> What you will do
From the rows below, reproduce word for word everything from the line containing "Find the location of a particular element. The image" through the line containing "text-1 is located at coordinates (29, 1283).", with both of those lines included. Copy nothing else.

> Available records
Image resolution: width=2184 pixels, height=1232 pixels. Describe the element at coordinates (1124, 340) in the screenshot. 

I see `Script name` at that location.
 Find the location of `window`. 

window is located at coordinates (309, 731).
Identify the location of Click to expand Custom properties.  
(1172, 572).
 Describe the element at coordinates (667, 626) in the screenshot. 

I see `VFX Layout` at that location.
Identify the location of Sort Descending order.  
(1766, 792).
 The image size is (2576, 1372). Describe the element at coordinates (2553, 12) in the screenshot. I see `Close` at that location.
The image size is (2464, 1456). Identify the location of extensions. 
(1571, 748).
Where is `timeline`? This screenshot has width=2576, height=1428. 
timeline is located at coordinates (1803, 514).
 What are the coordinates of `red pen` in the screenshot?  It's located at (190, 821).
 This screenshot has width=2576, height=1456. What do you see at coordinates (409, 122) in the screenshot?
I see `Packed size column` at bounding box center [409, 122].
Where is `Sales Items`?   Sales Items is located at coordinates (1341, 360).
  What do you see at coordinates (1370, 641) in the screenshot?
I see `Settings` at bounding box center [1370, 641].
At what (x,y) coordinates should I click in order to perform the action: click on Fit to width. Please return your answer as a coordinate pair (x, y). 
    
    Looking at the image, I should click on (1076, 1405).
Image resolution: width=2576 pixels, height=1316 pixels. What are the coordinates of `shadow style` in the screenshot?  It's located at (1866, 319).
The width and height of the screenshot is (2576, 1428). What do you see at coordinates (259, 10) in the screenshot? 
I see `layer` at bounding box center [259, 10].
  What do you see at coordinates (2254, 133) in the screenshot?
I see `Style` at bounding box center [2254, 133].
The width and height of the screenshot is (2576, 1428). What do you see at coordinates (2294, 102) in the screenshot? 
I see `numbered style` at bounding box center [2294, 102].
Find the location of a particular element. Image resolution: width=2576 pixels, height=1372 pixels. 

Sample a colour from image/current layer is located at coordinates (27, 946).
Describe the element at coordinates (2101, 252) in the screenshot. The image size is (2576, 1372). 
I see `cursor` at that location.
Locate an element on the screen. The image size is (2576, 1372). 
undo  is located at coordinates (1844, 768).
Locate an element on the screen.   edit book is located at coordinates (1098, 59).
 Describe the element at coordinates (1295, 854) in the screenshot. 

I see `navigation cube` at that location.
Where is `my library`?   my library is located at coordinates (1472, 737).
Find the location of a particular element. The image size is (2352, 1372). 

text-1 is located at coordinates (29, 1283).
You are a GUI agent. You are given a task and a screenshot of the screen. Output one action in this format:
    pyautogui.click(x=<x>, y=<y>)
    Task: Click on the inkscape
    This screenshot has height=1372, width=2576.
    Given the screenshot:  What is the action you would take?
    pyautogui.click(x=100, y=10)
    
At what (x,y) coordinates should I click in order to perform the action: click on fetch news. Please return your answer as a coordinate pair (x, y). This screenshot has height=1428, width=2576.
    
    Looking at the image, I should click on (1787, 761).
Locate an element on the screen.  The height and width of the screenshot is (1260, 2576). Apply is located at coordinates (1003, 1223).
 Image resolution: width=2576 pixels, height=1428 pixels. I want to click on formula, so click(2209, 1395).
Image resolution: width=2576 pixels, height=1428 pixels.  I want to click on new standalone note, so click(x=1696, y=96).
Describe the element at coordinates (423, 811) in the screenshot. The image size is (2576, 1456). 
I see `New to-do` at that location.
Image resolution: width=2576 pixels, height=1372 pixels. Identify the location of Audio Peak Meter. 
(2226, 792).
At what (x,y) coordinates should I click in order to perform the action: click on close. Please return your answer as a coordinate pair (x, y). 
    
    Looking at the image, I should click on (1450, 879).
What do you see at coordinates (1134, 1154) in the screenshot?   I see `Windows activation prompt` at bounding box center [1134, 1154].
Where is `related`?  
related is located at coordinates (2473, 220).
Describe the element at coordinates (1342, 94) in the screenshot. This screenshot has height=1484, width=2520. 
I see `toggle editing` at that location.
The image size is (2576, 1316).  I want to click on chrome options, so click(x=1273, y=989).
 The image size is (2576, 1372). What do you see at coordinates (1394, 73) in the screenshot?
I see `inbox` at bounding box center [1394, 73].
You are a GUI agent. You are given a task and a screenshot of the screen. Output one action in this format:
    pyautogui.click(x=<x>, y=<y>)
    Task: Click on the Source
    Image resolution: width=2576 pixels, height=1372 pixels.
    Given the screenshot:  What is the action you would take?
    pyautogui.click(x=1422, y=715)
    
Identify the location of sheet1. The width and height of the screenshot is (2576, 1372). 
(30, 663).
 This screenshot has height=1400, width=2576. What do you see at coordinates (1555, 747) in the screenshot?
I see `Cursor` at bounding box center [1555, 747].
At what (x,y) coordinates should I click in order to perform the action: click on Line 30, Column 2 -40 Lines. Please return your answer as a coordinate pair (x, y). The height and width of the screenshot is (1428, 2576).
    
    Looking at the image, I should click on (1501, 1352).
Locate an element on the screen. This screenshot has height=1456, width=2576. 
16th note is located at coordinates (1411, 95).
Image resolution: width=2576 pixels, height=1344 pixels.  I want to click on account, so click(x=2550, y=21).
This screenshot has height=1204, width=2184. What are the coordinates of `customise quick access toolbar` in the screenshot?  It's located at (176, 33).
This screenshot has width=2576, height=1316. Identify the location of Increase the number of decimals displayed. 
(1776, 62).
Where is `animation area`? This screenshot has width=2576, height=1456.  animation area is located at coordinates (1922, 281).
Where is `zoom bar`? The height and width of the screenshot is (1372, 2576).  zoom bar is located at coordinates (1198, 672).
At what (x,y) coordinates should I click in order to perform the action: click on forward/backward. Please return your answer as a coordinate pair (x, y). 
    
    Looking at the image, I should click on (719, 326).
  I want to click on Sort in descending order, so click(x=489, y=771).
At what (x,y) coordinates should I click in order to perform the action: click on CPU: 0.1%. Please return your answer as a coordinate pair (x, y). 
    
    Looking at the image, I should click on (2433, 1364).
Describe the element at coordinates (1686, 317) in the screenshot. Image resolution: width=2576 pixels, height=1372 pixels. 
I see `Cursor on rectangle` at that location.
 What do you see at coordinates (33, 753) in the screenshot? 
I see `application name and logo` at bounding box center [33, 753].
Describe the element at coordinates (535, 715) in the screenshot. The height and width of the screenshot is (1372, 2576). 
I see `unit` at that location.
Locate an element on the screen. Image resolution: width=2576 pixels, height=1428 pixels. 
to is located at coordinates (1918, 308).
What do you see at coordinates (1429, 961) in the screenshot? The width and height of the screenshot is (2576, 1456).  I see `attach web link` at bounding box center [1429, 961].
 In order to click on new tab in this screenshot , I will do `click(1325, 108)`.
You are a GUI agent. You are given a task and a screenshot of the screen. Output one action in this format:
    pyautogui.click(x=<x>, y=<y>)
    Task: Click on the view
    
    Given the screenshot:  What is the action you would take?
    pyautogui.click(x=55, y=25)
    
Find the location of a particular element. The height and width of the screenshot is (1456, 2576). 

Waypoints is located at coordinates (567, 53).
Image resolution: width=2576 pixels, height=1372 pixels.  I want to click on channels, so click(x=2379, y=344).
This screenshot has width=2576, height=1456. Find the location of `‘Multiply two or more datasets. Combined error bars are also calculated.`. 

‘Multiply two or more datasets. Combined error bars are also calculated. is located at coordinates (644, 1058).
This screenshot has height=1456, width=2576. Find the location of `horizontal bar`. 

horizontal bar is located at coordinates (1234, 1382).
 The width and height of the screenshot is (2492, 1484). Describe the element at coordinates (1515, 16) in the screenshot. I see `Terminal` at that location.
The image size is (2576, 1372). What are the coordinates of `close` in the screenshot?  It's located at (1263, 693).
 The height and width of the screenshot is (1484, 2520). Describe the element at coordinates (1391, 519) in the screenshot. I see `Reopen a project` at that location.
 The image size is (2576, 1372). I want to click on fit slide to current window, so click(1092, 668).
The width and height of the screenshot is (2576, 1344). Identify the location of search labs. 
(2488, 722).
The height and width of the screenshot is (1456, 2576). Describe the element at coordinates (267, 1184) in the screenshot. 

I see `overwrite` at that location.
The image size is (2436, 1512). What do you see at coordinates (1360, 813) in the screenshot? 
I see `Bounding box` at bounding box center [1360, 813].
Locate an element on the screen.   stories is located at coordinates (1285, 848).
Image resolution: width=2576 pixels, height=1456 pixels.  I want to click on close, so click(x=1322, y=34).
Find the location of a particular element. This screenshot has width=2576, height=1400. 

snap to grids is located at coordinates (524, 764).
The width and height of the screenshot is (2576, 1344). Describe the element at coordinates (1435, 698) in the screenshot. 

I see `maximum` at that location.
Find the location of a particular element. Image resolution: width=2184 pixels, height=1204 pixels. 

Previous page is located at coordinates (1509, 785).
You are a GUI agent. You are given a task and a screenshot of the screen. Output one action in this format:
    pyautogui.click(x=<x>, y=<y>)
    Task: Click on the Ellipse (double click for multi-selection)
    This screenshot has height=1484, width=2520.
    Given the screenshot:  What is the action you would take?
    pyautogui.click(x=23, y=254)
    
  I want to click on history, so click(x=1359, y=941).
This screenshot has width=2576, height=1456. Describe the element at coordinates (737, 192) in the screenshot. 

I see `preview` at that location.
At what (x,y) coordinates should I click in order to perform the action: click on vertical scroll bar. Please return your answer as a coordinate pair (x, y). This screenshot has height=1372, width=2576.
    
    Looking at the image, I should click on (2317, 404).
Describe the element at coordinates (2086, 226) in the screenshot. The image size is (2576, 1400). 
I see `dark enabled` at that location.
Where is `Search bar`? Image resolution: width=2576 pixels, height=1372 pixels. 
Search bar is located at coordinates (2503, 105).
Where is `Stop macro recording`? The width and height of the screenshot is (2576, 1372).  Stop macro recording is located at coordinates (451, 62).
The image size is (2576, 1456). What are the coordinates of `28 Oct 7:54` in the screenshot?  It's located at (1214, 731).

> Task response
Find the location of a particular element. The image size is (2352, 1372). 

text-1 is located at coordinates (29, 1283).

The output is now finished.